Oilfield Services pretax operating income of $1.1 billion increased 3% compared to the prior quarter, while pretax operating margin increased 15 basis points to 19.9%. The increase in margin was primarily driven by the strong performance in North America. International margins were down slightly to 21.4%, primarily due to the decline in activity in Mexico/Central America.

By area, Oilfield Services sequential pretax operating margin highlights were as follows. North America pretax operating margin improved 704 basis points to 17.4%. U.S. land margin improved significantly by almost 9 percentage points as a result of higher activity and better pricing. However, this strong performance was tempered by the effect of the deepwater drilling moratorium.

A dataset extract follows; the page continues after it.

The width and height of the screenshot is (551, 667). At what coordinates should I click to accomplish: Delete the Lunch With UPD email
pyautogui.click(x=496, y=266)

Latin America margin declined 302 basis points to 14.9% due to the decreased activity in Mexico/Central America. Europe/CIS/Africa margin was essentially flat at 18.3%, while the Middle East/Asia margin declined slightly by 84 basis points to 30.3%.

Sequentially, WesternGeco pretax operating income decreased 14% to $40 million and pretax operating margins slipped 145 basis points to 8.3%. The three Smith segments contributed $84 million of pretax operating income to the quarter’s results.

Now turning to Schlumberger as a whole, the effective tax rate, excluding charges and credits, was 21%, representing an increase of over 3 percentage points compared to last quarter.

This increase was primarily driven by the fact that we generated a significantly larger portion of our earnings in North America in Q3 as well as the impact of the Smith merger. As you know, Smith is a U.S. company, and as such, has a higher effective tax rate than Schlumberger.